Has anyone gotten DataHub running on a M1 mac?
# getting-started
b
Has anyone gotten DataHub running on a M1 mac?
s
Haven't tried yet but my company has had issues with M1s in general, so we've avoided getting any more after some of our tooling didn't mesh well with it. How far have you gotten with it? Where does it seem to be failing? Since DataHub has a lot of dependencies, a lot of this will depend on if those dependencies have updated to support M1 as well. So though I don't have access to an M1 to dive deep, I'm happy to try and help and see where we can get. Or at least gather info from you so the issue can be investigated further.
b
Yeah, I've been modifying the docker files to use buster which is arm64 compatible instead of alpine but noticed there are some custom images like the elasticsearch-setup and datahub-gms so I commented those image entries out and currently stuck with this error:
ERROR: no matching manifest for linux/arm64/v8 in the manifest list entries
but I also don't see any MySQL entry in the docker-compose.yml where it says it's required for datahub-gms container
b
I posted about this yesterday and was able to get past it. See this thread: https://datahubspace.slack.com/archives/CV2KB471C/p1634484809364900
However, I still can't get the quickstart fully running. See the post immediately before yours.
b
Yeah what makes it harder is them using custom images which we don't have access to which might also need to be refactored I order to get it working on an M1 mac
b
These are all openly available in our repository. If there is some refactoring necessary we are open to exploring the options of course...
b
Yes, I'm not missing any custom images. They just don't work for me.
a
they need to be built to support m1 arch imho. the emulator for non m1 arch is pretty bad currently imho
b
Ok so I made some progress I updated my docker-compose.dev.yml to the following:
Copy code
# Default overrides for running local development.

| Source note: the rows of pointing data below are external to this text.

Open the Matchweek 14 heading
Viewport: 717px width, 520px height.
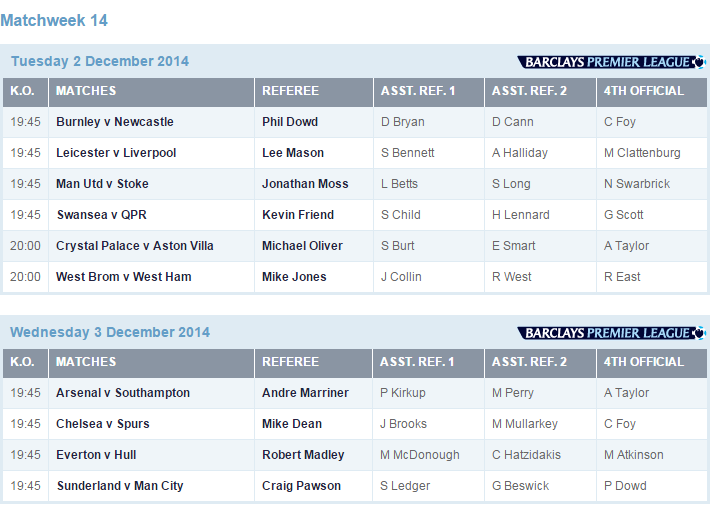coord(54,20)
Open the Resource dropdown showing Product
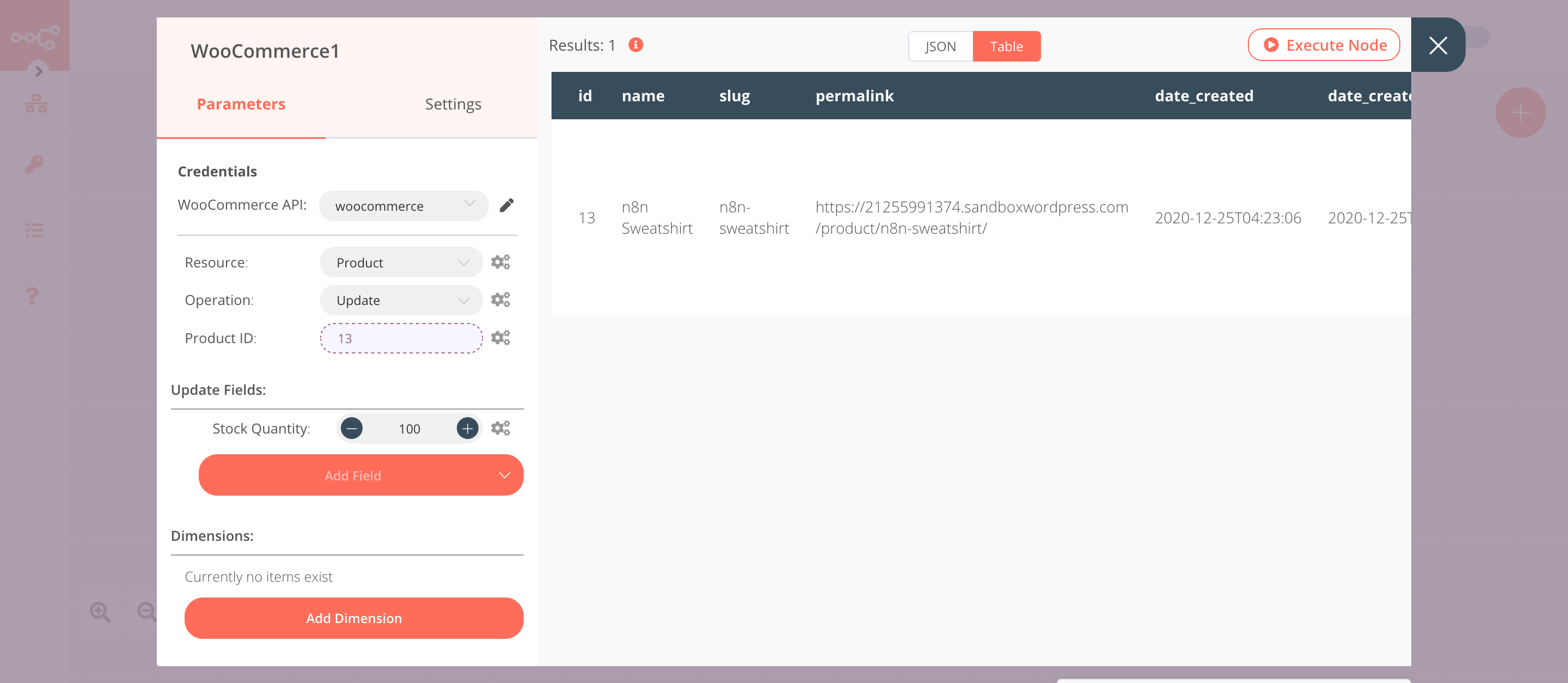The height and width of the screenshot is (683, 1568). 401,262
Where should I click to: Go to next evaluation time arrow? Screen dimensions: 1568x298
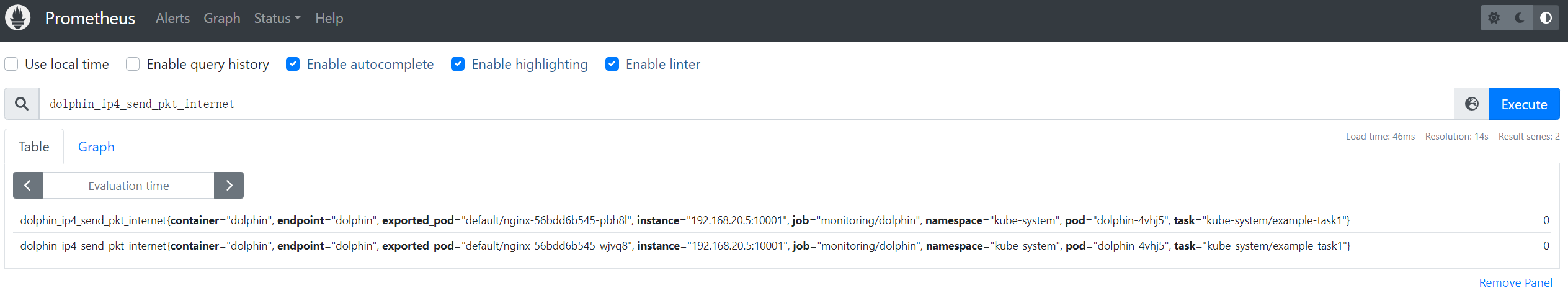[x=229, y=186]
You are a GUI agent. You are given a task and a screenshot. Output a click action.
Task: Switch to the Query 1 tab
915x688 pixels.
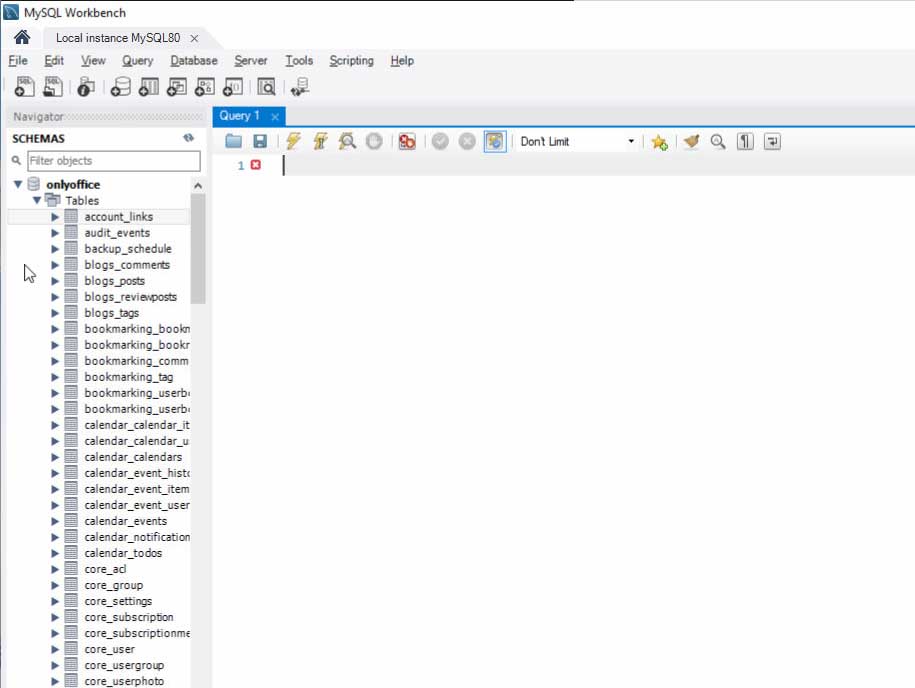coord(238,115)
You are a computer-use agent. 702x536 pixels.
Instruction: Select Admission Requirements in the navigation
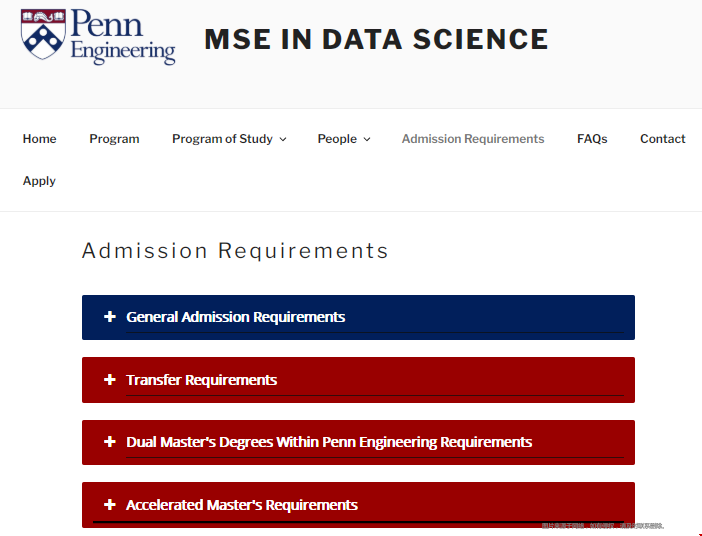click(473, 139)
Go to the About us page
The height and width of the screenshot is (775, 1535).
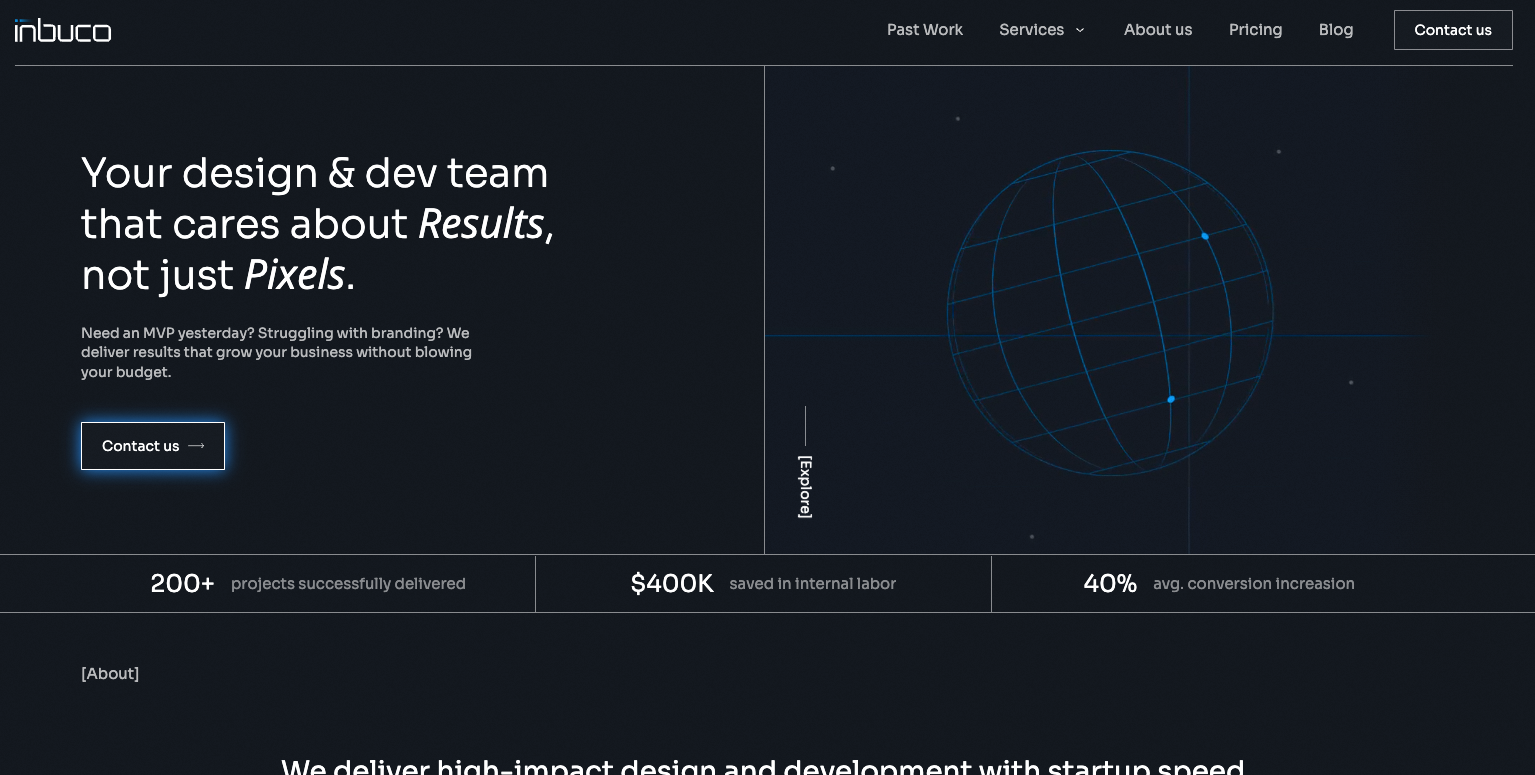coord(1157,30)
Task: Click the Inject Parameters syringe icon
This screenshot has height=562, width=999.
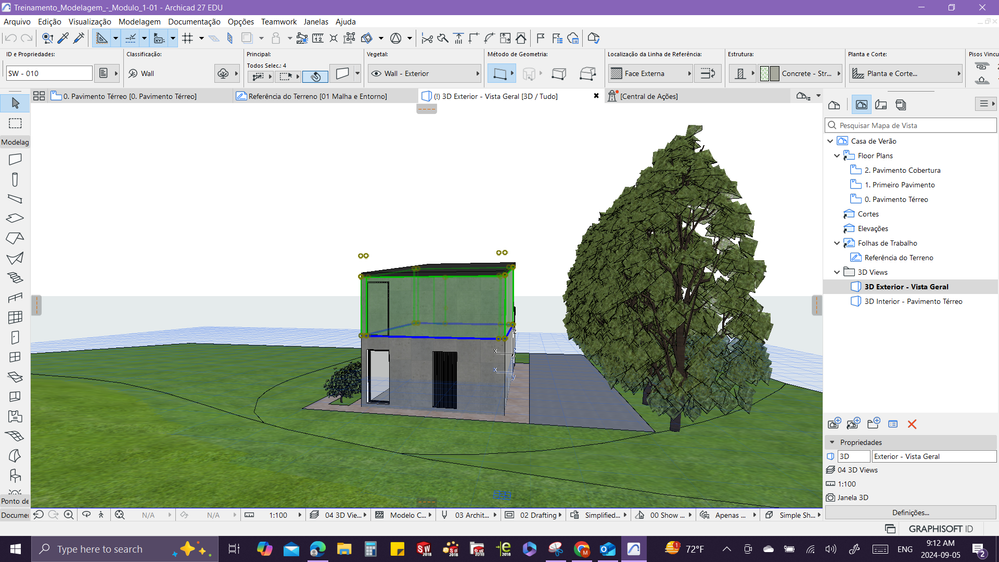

# Images here are made as "development" images by following the general pattern of defining a multistage build with
# separate prod/dev steps; using APP_ENV to specify which to use. The dev steps should avoid building and instead assume
# that binaries and scripts will be mounted to the image, as also set up by this file. Also see see this excellent
# thread <https://github.com/docker/cli/issues/1134>.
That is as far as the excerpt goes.